Skip n rows (including the header row). E.g.:
>>> from petl import skip, look
>>> look(table1)
+--------+-------+-------+
| '#aaa' | 'bbb' | 'ccc' |
+========+=======+=======+
| '#mmm' | | |
+--------+-------+-------+
| 'foo' | 'bar' | |
+--------+-------+-------+
| 'a' | 1 | |
+--------+-------+-------+
| 'b' | 2 | |
+--------+-------+-------+
>>> table2 = skip(table1, 2)
>>> look(table2)
+-------+-------+
| 'foo' | 'bar' |
+=======+=======+
| 'a' | 1 |
+-------+-------+
| 'b' | 2 |
+-------+-------+
Skip any row where the first value is a string and starts with prefix. E.g.:
>>> from petl import skipcomments, look
>>> look(table1)
+---------+-------+-------+
| '##aaa' | 'bbb' | 'ccc' |
+=========+=======+=======+
| '##mmm' | | |
+---------+-------+-------+
| '#foo' | 'bar' | |
+---------+-------+-------+
| '##nnn' | 1 | |
+---------+-------+-------+
| 'a' | 1 | |
+---------+-------+-------+
| 'b' | 2 | |
+---------+-------+-------+
>>> table2 = skipcomments(table1, '##')
>>> look(table2)
+--------+-------+
| '#foo' | 'bar' |
+========+=======+
| 'a' | 1 |
+--------+-------+
| 'b' | 2 |
+--------+-------+
New in version 0.4.
Choose a subsequence of data rows. E.g.:
>>> from petl import rowslice, look
>>> look(table1)
+-------+-------+
| 'foo' | 'bar' |
+=======+=======+
| 'a' | 1 |
+-------+-------+
| 'b' | 2 |
+-------+-------+
| 'c' | 5 |
+-------+-------+
| 'd' | 7 |
+-------+-------+
| 'f' | 42 |
+-------+-------+
>>> table2 = rowslice(table1, 2)
>>> look(table2)
+-------+-------+
| 'foo' | 'bar' |
+=======+=======+
| 'a' | 1 |
+-------+-------+
| 'b' | 2 |
+-------+-------+
>>> table3 = rowslice(table1, 1, 4)
>>> look(table3)
+-------+-------+
| 'foo' | 'bar' |
+=======+=======+
| 'b' | 2 |
+-------+-------+
| 'c' | 5 |
+-------+-------+
| 'd' | 7 |
+-------+-------+
>>> table4 = rowslice(table1, 0, 5, 2)
>>> look(table4)
+-------+-------+
| 'foo' | 'bar' |
+=======+=======+
| 'a' | 1 |
+-------+-------+
| 'c' | 5 |
+-------+-------+
| 'f' | 42 |
+-------+-------+
Changed in version 0.3.
Positional arguments can be used to slice the data rows. The sliceargs are passed to itertools.islice().
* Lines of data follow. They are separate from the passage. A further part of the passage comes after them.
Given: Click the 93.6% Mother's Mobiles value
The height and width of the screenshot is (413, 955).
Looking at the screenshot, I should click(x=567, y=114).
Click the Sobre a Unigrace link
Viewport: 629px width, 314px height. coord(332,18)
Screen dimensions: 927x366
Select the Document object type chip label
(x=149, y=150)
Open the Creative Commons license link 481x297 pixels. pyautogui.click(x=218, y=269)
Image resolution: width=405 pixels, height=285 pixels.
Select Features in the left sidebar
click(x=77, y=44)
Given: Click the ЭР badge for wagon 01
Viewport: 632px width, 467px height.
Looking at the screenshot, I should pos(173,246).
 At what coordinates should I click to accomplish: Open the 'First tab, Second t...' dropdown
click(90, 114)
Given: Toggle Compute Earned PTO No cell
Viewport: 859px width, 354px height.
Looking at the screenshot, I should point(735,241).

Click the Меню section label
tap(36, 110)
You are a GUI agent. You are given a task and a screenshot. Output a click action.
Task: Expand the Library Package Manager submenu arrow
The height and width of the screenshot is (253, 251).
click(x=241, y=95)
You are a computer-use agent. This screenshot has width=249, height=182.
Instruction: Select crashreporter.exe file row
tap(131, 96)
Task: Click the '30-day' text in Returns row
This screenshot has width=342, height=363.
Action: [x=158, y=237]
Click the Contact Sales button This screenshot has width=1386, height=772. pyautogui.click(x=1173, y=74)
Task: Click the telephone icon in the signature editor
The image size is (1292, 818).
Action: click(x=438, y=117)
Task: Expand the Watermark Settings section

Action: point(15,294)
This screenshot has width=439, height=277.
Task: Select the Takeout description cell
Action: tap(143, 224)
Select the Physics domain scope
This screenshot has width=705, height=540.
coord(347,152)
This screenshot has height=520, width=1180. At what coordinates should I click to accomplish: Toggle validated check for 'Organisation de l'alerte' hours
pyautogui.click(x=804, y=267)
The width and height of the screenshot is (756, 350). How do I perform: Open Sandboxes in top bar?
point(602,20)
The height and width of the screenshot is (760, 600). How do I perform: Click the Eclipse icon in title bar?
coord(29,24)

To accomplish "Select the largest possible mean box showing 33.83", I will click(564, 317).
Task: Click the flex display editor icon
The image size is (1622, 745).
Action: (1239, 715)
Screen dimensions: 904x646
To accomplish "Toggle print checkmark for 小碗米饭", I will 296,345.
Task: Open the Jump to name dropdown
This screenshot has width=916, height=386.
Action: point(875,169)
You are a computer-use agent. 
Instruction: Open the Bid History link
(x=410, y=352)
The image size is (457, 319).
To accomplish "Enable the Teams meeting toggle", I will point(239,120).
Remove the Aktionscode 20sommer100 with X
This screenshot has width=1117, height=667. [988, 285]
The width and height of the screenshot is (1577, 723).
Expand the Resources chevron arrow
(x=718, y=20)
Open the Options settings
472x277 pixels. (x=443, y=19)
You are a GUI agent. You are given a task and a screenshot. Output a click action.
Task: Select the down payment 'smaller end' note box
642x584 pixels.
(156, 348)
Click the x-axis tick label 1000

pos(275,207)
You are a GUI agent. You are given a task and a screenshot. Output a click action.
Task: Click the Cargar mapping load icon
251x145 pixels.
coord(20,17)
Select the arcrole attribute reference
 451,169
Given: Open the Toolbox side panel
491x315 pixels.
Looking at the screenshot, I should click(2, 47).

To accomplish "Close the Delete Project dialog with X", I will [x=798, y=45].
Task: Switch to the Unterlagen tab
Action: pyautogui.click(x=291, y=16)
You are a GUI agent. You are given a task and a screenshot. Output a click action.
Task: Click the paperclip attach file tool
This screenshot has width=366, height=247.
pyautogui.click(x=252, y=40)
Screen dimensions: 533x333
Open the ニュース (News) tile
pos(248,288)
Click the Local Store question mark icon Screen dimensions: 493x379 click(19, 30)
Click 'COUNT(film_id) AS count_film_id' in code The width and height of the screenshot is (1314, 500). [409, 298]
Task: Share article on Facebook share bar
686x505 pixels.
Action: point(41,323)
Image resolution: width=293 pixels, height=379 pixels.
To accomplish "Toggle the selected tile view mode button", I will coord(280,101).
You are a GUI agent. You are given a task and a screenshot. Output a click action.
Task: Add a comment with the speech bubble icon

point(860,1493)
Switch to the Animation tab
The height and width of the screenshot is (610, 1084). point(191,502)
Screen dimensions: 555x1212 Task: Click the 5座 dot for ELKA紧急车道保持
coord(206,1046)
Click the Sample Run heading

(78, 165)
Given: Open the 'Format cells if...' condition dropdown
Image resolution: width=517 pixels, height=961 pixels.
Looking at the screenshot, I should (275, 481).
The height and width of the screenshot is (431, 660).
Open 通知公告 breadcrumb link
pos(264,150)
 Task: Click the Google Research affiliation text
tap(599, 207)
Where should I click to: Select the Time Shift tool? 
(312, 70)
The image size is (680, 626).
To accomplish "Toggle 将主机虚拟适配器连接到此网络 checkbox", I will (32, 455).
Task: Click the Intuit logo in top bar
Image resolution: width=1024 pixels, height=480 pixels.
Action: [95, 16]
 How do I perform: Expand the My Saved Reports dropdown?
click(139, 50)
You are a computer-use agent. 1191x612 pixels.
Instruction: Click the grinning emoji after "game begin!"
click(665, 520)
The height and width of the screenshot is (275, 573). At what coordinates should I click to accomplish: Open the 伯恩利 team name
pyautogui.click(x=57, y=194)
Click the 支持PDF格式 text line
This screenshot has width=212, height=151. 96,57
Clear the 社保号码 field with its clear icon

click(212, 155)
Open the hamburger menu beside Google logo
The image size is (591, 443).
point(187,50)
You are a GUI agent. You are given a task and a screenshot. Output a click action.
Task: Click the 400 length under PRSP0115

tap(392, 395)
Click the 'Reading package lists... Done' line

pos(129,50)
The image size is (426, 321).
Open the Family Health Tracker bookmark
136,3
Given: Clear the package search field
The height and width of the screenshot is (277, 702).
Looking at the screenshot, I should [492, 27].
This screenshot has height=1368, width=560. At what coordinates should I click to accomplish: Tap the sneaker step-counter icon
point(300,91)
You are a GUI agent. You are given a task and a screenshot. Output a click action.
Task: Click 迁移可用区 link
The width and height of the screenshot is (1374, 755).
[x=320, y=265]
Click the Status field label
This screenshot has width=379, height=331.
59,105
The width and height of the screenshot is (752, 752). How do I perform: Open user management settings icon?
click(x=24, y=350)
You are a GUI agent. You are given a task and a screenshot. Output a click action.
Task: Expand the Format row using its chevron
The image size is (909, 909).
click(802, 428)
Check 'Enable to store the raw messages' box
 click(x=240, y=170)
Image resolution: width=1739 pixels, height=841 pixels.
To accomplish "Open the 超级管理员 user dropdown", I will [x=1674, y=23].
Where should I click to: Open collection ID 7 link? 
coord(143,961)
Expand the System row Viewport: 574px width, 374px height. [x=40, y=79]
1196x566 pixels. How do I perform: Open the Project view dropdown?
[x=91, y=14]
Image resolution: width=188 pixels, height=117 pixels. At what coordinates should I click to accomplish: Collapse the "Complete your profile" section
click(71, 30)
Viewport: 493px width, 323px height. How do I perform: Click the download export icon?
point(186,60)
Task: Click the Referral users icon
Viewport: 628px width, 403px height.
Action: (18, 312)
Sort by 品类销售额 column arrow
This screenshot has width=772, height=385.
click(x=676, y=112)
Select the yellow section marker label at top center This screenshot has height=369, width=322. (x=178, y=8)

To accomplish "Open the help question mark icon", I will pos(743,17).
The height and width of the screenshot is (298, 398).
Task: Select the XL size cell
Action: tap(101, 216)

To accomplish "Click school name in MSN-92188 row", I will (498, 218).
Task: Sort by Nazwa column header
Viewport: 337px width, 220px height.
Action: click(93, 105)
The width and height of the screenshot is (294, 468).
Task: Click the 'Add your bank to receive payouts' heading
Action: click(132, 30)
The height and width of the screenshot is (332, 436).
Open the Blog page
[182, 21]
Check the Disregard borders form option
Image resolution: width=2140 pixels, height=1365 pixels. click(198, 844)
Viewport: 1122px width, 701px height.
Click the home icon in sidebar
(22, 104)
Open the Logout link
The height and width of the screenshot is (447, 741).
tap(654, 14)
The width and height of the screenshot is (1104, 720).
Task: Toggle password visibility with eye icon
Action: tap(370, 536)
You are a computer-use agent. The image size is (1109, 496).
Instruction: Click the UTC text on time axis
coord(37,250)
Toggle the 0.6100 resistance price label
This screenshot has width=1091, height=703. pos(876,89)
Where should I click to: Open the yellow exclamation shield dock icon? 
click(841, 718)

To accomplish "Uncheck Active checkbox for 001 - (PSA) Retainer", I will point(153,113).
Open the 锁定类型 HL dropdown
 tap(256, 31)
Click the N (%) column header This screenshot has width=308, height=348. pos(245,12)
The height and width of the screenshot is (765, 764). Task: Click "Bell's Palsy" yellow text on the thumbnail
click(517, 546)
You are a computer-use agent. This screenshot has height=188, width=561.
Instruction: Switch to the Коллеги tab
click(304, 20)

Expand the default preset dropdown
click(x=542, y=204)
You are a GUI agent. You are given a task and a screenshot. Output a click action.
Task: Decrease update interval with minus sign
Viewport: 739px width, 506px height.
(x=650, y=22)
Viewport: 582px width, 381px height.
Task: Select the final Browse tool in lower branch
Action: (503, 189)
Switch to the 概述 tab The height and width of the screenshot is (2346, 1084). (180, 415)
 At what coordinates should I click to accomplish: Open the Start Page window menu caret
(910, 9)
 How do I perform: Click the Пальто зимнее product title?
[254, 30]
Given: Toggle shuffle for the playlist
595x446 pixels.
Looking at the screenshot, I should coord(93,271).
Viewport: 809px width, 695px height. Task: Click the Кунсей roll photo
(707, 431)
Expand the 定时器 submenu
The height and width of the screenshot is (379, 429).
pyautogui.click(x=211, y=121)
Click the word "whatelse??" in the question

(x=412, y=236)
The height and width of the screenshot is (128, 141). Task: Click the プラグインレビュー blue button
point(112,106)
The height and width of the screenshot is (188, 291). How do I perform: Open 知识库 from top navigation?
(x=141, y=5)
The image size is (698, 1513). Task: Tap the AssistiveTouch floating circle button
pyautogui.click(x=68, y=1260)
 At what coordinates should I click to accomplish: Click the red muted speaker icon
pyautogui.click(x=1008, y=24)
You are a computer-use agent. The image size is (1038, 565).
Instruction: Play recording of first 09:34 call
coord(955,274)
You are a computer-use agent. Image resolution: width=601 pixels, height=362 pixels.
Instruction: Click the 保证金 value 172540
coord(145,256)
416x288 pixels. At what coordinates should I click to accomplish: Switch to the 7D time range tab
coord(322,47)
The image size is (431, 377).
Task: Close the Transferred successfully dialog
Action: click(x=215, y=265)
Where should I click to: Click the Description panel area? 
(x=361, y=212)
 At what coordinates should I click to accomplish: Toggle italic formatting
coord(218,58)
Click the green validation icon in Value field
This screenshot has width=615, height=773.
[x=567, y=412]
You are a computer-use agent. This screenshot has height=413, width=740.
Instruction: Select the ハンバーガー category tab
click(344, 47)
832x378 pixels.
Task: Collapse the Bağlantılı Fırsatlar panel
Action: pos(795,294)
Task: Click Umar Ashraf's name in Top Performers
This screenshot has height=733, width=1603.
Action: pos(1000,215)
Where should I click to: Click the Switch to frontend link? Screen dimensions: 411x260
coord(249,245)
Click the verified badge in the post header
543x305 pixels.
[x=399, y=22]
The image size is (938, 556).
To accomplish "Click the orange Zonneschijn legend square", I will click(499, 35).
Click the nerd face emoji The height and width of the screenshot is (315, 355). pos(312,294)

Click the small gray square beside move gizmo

Choose the first n data rows. E.g.:
>>> from petl import head, look
>>> look(table1)
+-------+-------+
| 'foo' | 'bar' |
+=======+=======+
| 'a' | 1 |
+-------+-------+
| 'b' | 2 |
+-------+-------+
| 'c' | 5 |
+-------+-------+
| 'd' | 7 |
+-------+-------+
| 'f' | 42 |
+-------+-------+
| 'f' | 3 |
+-------+-------+
| 'h' | 90 |
+-------+-------+
>>> table2 = head(table1, 4)
>>> look(table2)
+-------+-------+
| 'foo' | 'bar' |
+=======+=======+
| 'a' | 1 |
+-------+-------+
| 'b' | 2 |
+-------+-------+
| 'c' | 5 |
+-------+-------+
| 'd' | 7 |
+-------+-------+
Syntactic sugar, equivalent to rowslice(table, n).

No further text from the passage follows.